Recognition: unknown
Domain Fine-Tuning FinBERT on Finnish Histopathological Reports: Train-Time Signals and Downstream Correlations
Pith reviewed 2026-05-10 11:29 UTC · model grok-4.3
The pith
Fine-tuning FinBERT on Finnish medical text produces embedding geometry shifts whose correlation with downstream performance the authors attempt to measure as a potential early signal for domain adaptation benefit.
A machine-rendered reading of the paper's core claim, the machinery that carries it, and where it could break.
Core claim
We report on our attempts to predict the benefit of domain-specific pre-training of Finnish BERT from observing the geometry of embedding changes due to domain fine-tuning.
Load-bearing premise
That observable changes in embedding geometry during domain fine-tuning on unlabeled data will correlate with, and therefore predict, performance gains on downstream labeled classification tasks.

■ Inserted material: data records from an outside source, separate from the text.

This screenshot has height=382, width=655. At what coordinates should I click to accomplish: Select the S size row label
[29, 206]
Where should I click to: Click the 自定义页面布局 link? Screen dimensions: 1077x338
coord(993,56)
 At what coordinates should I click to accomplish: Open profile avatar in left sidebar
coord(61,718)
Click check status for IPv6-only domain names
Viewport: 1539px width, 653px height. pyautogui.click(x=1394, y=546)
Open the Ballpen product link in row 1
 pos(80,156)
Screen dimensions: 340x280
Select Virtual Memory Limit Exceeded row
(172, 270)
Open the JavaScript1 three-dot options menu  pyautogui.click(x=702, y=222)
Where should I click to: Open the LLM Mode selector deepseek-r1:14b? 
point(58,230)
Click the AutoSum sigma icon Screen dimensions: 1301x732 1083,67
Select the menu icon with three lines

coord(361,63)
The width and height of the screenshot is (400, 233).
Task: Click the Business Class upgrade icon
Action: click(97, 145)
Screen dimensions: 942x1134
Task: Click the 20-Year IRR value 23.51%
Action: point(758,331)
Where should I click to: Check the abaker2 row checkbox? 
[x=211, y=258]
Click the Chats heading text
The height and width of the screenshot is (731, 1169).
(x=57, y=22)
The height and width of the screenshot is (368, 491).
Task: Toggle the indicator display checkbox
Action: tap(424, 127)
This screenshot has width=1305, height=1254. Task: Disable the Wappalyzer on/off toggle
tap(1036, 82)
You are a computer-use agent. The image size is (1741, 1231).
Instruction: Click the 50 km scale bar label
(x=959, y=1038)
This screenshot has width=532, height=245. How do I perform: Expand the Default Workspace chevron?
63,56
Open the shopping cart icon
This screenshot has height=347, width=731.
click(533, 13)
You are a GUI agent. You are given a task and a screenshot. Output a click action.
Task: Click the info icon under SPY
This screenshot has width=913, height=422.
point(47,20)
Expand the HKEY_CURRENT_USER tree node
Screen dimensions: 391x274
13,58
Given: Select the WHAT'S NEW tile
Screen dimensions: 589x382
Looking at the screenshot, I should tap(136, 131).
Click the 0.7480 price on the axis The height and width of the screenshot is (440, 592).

read the original abstract
In NLP classification tasks where little labeled data exists, domain fine-tuning of transformer models on unlabeled data is an established approach. In this paper we have two aims. (1) We describe our observations from fine-tuning the Finnish BERT model on Finnish medical text data. (2) We report on our attempts to predict the benefit of domain-specific pre-training of Finnish BERT from observing the geometry of embedding changes due to domain fine-tuning. Our driving motivation is the common\situation in healthcare AI where we might experience long delays in acquiring datasets, especially with respect to labels.
Editorial analysis
A structured set of objections, weighed in public.
Referee Report
Summary. The paper reports observations from domain fine-tuning of Finnish BERT (FinBERT) on unlabeled Finnish histopathological reports. It then attempts to use changes in the geometry of the embedding space (e.g., shifts in pairwise distances, variance, or alignment) induced by this fine-tuning to predict performance improvements on downstream labeled classification tasks. The motivation is to enable forecasting of domain adaptation benefits in settings where labeled data acquisition is delayed, such as healthcare AI.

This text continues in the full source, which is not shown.